The sun is setting as Scott and I climb into the pickle-shaped gondola of the Ferris wheel. A sleepy-eyed bird-worker closes the safety bar over our laps and turns a key on the control panel to put the wheel in motion.
I always forget how high up Ferris wheels go. You’re in a tiny car that you could fall out of at any second—and you’re going up and up and up. When the gondola rocks a little, I grab the safety bar.
Scott sees my white knuckles and gives me a smile. “It is pretty high, isn’t it?”
He puts his hand over mine.
He likes me.
At least I think he likes me. But maybe he’s just worried about me freaking out on the Ferris wheel and embarrassing him in front of the whole school.

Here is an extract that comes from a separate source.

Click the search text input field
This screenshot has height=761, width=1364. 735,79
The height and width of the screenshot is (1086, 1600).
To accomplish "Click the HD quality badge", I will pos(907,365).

I let go of the safety bar, to show him I’m not afraid. But as the Ferris wheel turns around and around in the last rays of the sun, Scott keeps holding my hand.
He likes me!
The Ferris wheel slows to a stop to unload people at the bottom, and our car sways at the very top. It’s like we’re floating up here, peaceful and alone.
Scott’s
really nice—and he likes me. And all I really seem to do is lie to him. Maybe it’s time for the truth. “Scott, I want to tell you something,” I say.
He looks at me, curious.
“I…I’m…”
But just before I say, I’m a fairy godmother, with a magic wand and everything, and I hope you still like me even though it’s kind of strange, there are shouts down on the ground.
“STOP THE RIDE!”
We both peer down at the ground, far below us. There are more shouts: “Get us off this thing!” “I’m gonna be sick!” “Please help us!”
“What’s happening?” Scott asks.
And then I notice that there are no bird-workers at the controls for the rides. Not one! They can’t have just disappeared—it’s not midnight yet!
But they’re definitely gone. And all the rides are still spinning and twirling and looping and dropping. No wonder everybody’s yelling.
Scott and I are actually the lucky ones. We’re just stuck—forty feet above the ground with no way to get off!
Down at the ride control stations, people in the crowd are trying to turn things off by pushing every button they can find. Nothing helps.
“Why can’t they shut the rides down?” Scott asks.
“I think you need a key for them.”
What am I going to do? I can’t use my magic wand in front of Scott, Makayla, and all these people, but I’ve got to do something. I start working out a plan in my head:
Step one: put Scott to sleep so he won’t see me doing any magic. (Where’s the Good Night Moonstone when I need it?)
Step two: make myself invisible so I can fly down to the ground.
Step three: come up with a good flying spell. (Now I really wish I’d paid more attention in magic homeschooling.)